* **TASKS TO CARRY OUT**
a - In the peebee optimization tutorial, which class does the optimize module provide to coordinate the fitting process?
b - List every step of the standard parameter-inference workflow given in the Overview of the peebee optimization tutorial.
c - Pick up the peebee optimization tutorial after its final line and carry it forward.

* **TEXT SEGMENT**
______

Optimizing a Potential Model to Acceleration Data¶
This tutorial covers how to fit gravitational potential models to pulsar acceleration data using peebee’s optimization framework. We’ll explore different optimization algorithms, interpret results, and handle real observational challenges.
Overview¶
Parameter inference in peebee follows a standard workflow:
Set up the model: Define the gravitational potential to fit
Load the data: Provide pulsar positions, accelerations, and uncertainties
Configure optimization: Set parameter bounds, choose algorithms, add noise models
Run fitting: Execute the optimization and obtain best-fit parameters
Interpret results: Analyze goodness-of-fit, uncertainties, and systematic effects
The optimize module provides the Fitter class that coordinates this process.
Basic Optimization Workflow¶
Let’s start with a complete example using synthetic data.
Setting Up the Fitter¶
import numpy as np
from peebee import optimize, models, sampling
from peebee.models import NFW, MiyamotoNagaiDisk
from peebee.noise import GaussianNoise
# Create test model and generate synthetic data
true_halo = NFW(m_vir=1.2e12, r_s=18.0)
true_disk = MiyamotoNagaiDisk(m_tot=5e10, a=3.0, b=0.3)
true_model = true_halo + true_disk
# Generate mock observations
np.random.seed(42)
bounds = np.array([[4.0, 12.0], [-4.0, 4.0], [-1.0, 1.0]])
x_obs, y_obs, z_obs, alos_true = sampling.sample_alos_sources_uniform(
true_model, 40, bounds
)
# Add realistic noise
alos_err = 0.1 * np.abs(alos_true) # 10% uncertainties
alos_obs = alos_true + np.random.normal(0, alos_err)
print(f"Generated {len(alos_obs)} mock observations")
print(f"Acceleration range: [{np.min(alos_obs):.2f}, {np.max(alos_obs):.2f}] mm/s/yr")
print(f"Mean uncertainty: {np.mean(alos_err):.3f} mm/s/yr")
The Basic Fitter Workflow¶
# Step 1: Create fitter instance
fitter = optimize.Fitter()
# Step 2: Set up the model to fit (use same structure as true model)
fit_model = NFW(m_vir=8e11, r_s=15.0) + MiyamotoNagaiDisk(m_tot=4e10, a=2.5, b=0.25)
fitter.set_model(fit_model)
# Step 3: Load observational data
fitter.set_data(x_obs, y_obs, z_obs, alos_obs, alos_err, frame='cart')
# Step 4: Configure noise model
fitter.set_noise_model(GaussianNoise(sigma=1.0))
# Step 5: Set parameter bounds
fitter.configure_params({
'NFW.m_vir': (5e11, 2e12), # virial mass range
'NFW.r_s': (5.0, 40.0), # scale radius range
'Miyamoto-Nagai Disk.m_tot': (1e10, 1e11), # disk mass range
'Miyamoto-Nagai Disk.a': (1.0, 5.0), # disk scale length
'Miyamoto-Nagai Disk.b': (0.1, 1.0), # disk scale height
'noise.sigma': (0.1, 10.0) # noise parameter
})
print("Configured parameters:")
for param, bounds in fitter.param_bounds.items():
current = fit_model.params.get(param, fitter.noise_model.params.get(param.split('.')[-1], 'N/A'))

______

* **INFORMATION SHOWN**

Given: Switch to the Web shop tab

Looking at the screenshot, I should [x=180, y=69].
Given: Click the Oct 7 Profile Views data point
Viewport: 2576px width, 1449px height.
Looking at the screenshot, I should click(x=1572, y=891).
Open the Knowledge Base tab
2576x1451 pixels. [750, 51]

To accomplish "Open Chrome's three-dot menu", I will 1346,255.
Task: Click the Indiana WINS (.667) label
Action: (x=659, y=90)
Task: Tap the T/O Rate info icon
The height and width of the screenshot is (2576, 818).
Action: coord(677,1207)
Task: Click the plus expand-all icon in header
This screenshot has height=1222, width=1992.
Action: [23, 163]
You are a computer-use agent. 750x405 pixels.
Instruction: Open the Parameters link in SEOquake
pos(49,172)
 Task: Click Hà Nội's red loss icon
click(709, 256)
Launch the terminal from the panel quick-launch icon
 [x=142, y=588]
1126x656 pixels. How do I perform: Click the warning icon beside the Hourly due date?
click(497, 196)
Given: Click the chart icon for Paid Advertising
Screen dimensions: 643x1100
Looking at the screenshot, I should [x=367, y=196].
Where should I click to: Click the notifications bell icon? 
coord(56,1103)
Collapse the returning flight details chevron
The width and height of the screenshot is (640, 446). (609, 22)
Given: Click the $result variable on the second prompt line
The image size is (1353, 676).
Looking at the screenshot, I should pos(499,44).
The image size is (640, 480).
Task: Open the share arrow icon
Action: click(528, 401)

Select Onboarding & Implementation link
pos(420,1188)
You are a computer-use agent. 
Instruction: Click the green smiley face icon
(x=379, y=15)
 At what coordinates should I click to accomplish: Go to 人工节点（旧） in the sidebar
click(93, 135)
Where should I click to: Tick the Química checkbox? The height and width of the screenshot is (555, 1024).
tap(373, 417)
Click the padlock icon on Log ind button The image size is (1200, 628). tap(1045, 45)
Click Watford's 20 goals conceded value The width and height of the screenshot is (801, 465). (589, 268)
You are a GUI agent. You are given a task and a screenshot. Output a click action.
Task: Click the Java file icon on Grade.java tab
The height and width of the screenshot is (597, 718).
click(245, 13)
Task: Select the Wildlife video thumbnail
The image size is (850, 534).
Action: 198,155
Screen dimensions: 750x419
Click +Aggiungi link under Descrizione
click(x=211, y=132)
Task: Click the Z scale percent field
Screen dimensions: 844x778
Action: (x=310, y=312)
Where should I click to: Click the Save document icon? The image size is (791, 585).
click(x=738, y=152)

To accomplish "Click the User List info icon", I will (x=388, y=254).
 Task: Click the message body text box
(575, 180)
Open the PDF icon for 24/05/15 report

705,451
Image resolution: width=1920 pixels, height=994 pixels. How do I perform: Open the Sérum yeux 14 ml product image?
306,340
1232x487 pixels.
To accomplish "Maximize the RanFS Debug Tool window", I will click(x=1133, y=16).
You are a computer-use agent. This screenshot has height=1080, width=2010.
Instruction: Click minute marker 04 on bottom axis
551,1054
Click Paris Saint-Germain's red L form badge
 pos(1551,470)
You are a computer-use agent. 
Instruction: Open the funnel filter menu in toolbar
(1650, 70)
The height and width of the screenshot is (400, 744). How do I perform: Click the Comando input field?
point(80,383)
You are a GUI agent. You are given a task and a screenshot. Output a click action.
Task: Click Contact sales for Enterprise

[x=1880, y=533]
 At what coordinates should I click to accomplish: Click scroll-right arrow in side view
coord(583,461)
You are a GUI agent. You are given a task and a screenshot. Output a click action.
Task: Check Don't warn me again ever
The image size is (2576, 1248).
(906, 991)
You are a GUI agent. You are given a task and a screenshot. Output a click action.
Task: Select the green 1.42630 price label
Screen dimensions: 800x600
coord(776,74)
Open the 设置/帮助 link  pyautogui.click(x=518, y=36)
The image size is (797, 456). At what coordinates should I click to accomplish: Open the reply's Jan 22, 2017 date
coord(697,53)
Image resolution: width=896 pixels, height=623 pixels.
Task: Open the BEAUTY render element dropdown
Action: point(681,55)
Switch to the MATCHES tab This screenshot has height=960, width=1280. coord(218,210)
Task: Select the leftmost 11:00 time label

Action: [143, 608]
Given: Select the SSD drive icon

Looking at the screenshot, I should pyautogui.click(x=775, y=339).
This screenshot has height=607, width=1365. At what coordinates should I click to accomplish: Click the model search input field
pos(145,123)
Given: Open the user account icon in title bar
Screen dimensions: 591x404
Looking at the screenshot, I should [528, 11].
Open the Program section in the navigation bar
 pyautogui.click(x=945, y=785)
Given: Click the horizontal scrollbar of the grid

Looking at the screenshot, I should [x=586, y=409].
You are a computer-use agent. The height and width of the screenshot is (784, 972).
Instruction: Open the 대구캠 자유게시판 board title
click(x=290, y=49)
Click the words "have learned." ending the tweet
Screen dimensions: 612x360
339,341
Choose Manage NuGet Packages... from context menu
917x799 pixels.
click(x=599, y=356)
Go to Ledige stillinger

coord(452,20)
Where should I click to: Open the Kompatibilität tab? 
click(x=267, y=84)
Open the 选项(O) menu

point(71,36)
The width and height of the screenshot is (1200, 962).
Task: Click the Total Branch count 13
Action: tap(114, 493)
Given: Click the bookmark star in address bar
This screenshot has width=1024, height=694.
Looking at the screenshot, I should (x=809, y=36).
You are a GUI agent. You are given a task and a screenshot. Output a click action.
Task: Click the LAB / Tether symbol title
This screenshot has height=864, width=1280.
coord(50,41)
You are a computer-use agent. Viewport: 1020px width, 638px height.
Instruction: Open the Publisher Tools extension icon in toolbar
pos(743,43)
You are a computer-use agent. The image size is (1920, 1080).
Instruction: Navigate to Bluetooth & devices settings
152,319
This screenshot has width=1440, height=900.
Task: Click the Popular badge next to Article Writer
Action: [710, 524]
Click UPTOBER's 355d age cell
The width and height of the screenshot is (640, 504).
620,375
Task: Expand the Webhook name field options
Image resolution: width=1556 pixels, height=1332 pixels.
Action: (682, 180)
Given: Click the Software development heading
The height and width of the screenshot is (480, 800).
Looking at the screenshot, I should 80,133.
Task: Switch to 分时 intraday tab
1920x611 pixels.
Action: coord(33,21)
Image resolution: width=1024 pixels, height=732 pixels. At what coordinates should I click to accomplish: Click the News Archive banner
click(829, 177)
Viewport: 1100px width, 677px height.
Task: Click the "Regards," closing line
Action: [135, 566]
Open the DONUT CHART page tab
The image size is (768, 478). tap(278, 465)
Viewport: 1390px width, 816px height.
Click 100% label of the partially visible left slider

______

* **TASK RESPONSES**
a - The Fitter class.

b - Set up the model; Load the data; Configure optimization; Run fitting; Interpret results.

c -
print(f" {param}: [{bounds[0]:.2e}, {bounds[1]:.2e}] (current: {current:.2e})")
Running the Optimization¶
# Run optimization with gradient descent
print("Running optimization...")
results = fitter.optimize(method='gradient_descent')
print(f"\nOptimization completed!")
print(f"Reduced χ²: {results.reduced_chi2:.3f}")
print(f"AIC: {results.aic:.1f}")
print("\nBest-fit parameters:")
for param, value in results.best_fit_params.items():
if param in fitter.param_bounds: # only show fitted parameters
true_val = true_model.params.get(param, 'N/A')
if isinstance(true_val, (int, float)):
recovery = (value - true_val) / true_val * 100
print(f" {param}: {value:.2e} (true: {true_val:.2e}, recovery: {recovery:+5.1f}%)")
else:
print(f" {param}: {value:.2e}")
Different Optimization Algorithms¶
Peebee supports several optimization methods for different use cases.
Gradient Descent¶
Fast local optimization, good when you have reasonable starting values:
# Gradient-based optimization (scipy's minimize)
results_gd = fitter.optimize(method='gradient_descent')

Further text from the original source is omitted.